Ordering products from retailers over the internet for home delivery or in-store pickup is an extremely popular way of shopping. Fulfilling such orders in a timely, accurate and efficient manner is logistically challenging to say the least. Clicking the “check out” button in a virtual shopping cart creates an “order.” The order includes a listing of items that are to be shipped to a particular address or held at a retail location for pickup by the customer. The process of “fulfillment” involves physically taking or “picking” these items from a retail environment open to in-store customers, packing them, and either shipping them to the designated address or staging them at a specified on-site location for customer pickup. An important goal of the order-fulfillment process in a retail environment is thus to pick and pack as many items in as short a time as possible without negatively impacting the in-store shopping experience.
The order-fulfillment process typically takes place in a retail environment containing many products, including those listed in the order.
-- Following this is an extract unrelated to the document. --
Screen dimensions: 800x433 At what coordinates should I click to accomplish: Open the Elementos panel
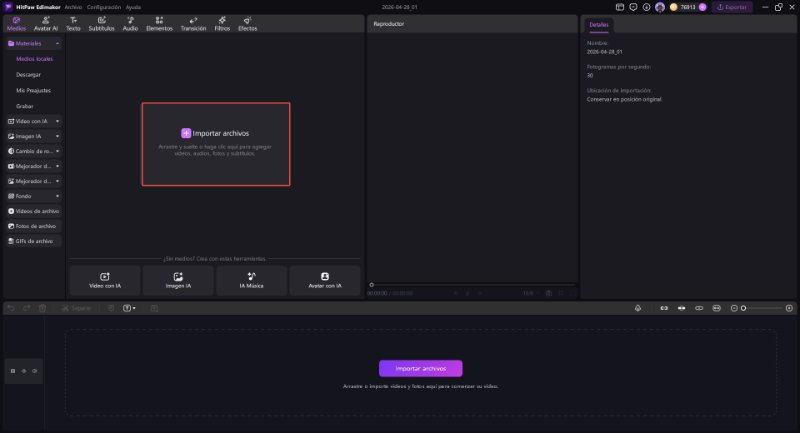click(x=159, y=24)
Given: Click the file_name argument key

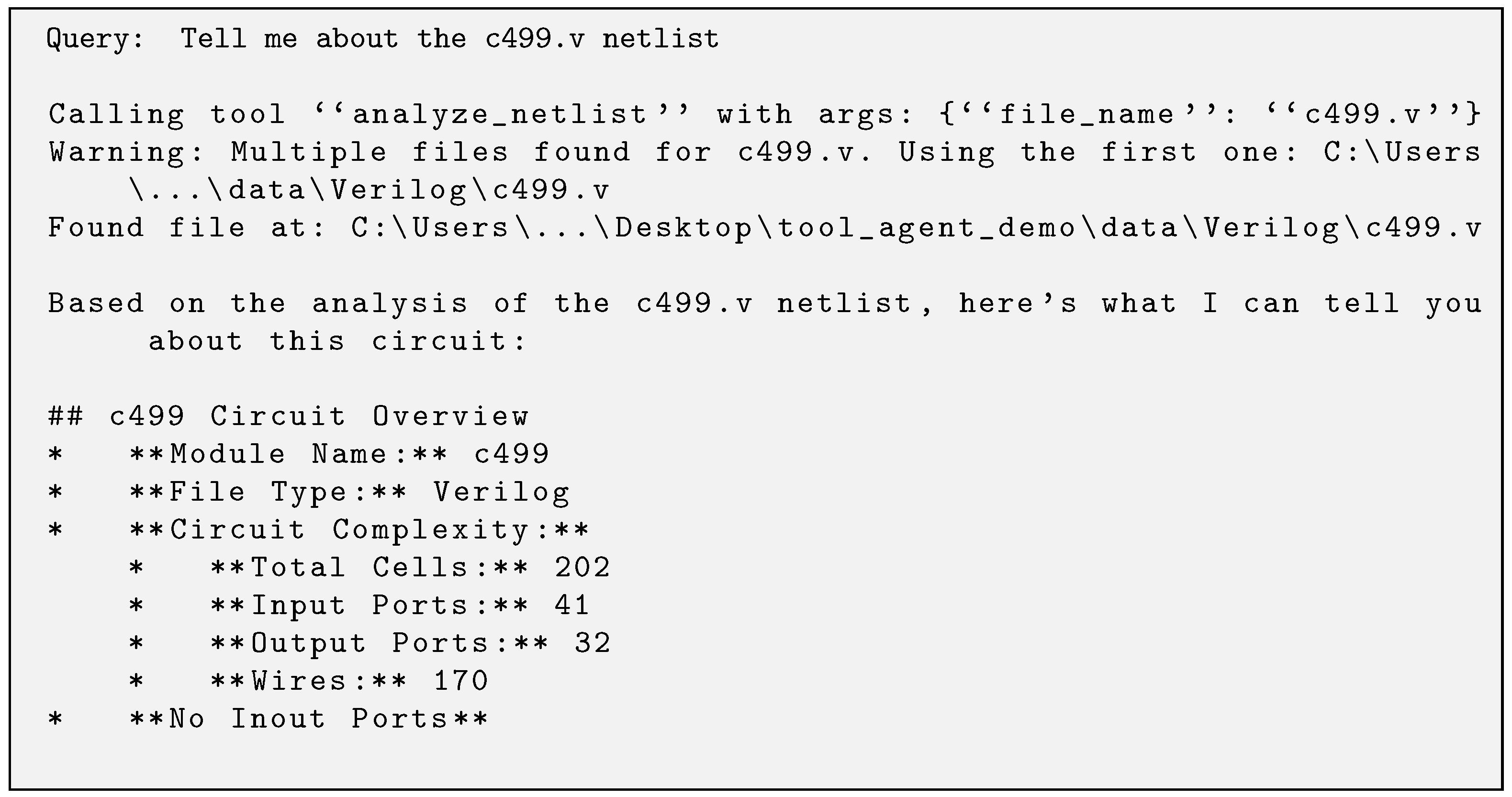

Among the tasks of order fulfillment is therefore that of traversing the retail environment to find and collect the various items listed in an order. In addition, the products that will ultimately be shipped or staged first need to be received in the retail environment and stocked (placed) on retail display shelving in an orderly fashion throughout the retail environment so they can be readily retrieved both by in-store customers and by pickers fulfilling orders for shipping or in-store pickup.
In a retail environment, the goods that are being delivered and ordered can be stored far apart from each other and dispersed among a great number of other goods. An order-fulfillment process using only human operators to place and pick the goods requires the operators to do a great deal of walking and can be inefficient and time consuming. Since the efficiency of the fulfillment process is a function of the number of items shipped per unit time, increasing time reduces efficiency and increases the number of employees required to perform the picking tasks.
In retail environments, placing and picking of items is typically performed by retail employees such as surplus cashiers, floor associates, stock associates, etc. That is, generally, specialized “pickers” are not typically available in a retail environment. Thus, a high volume of in-store pickup or in-store picking of orders to be shipped can result in a need to increase staffing levels, thereby increasing costs. Alternatively, if staffing levels are not sufficiently increased, the in-store customer experience is negatively impacted due to retail employees being preoccupied with picking tasks and thus inattentive to in-store customers.